WHAT THIS TASK INVOLVES:
Please print the lines of the material below word for word, starting at the line that contains "Collapse the Chunk 1 tree node" and ending with the last line of the material. Leave the pictures out of your answer.

DATA IN THIS EXERCISE:
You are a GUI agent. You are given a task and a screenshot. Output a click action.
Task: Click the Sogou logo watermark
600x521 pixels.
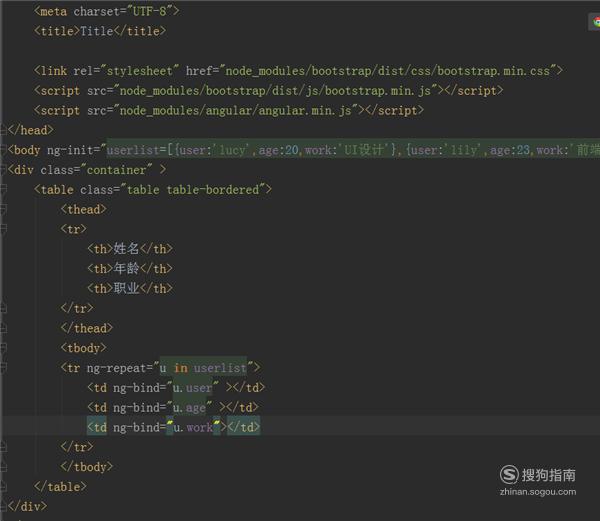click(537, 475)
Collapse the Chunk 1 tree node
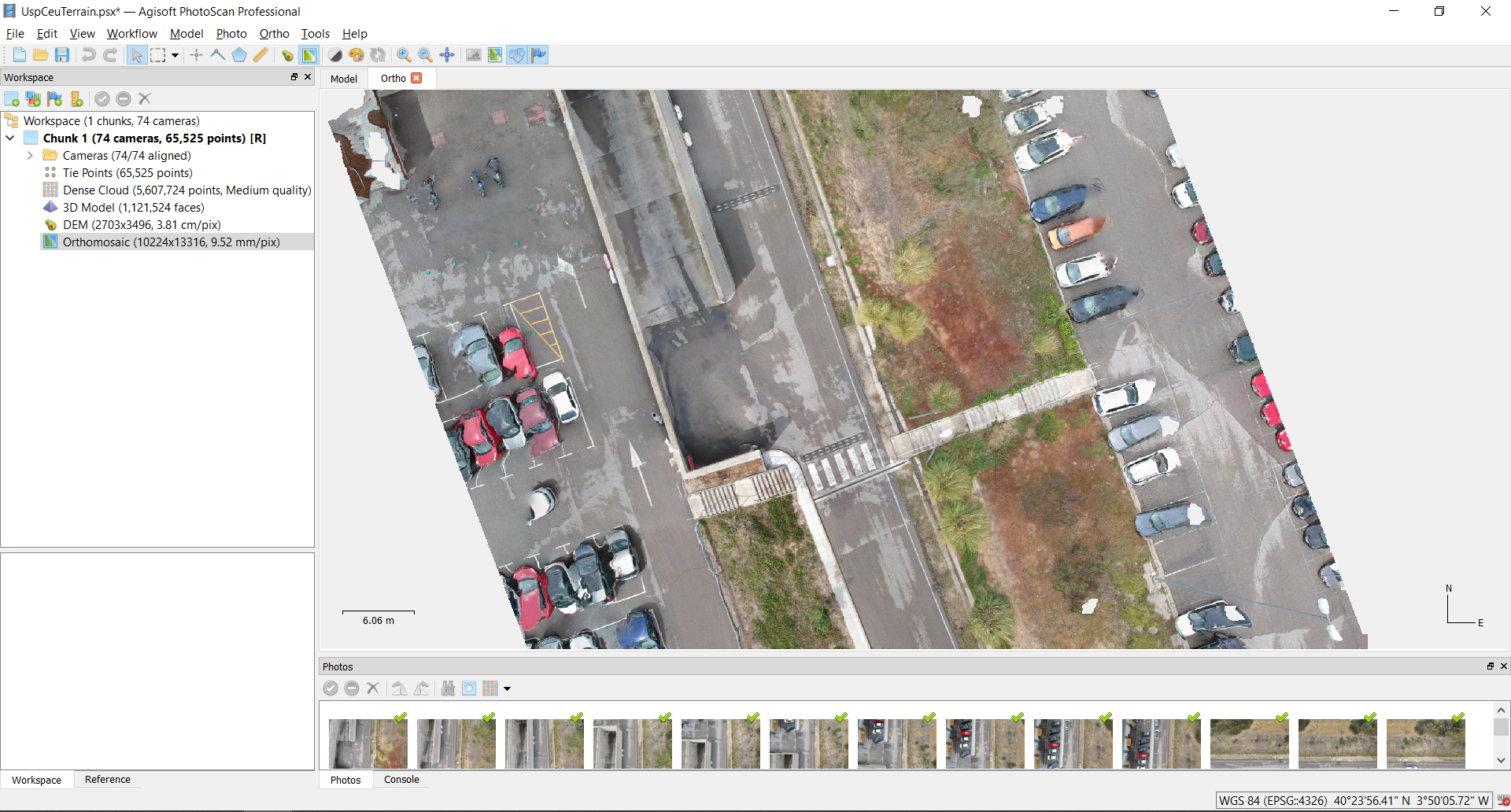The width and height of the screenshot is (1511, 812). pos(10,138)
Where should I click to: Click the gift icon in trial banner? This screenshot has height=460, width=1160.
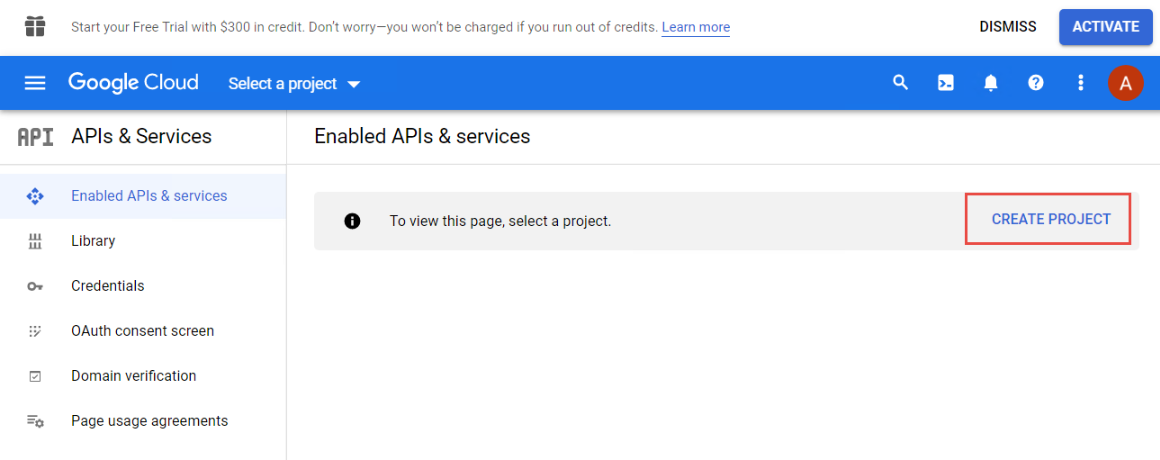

FULL SOLUTION:
Collapse the Chunk 1 tree node
The width and height of the screenshot is (1511, 812). pos(10,138)
Where should I click to: Click the gift icon in trial banner? This screenshot has height=460, width=1160.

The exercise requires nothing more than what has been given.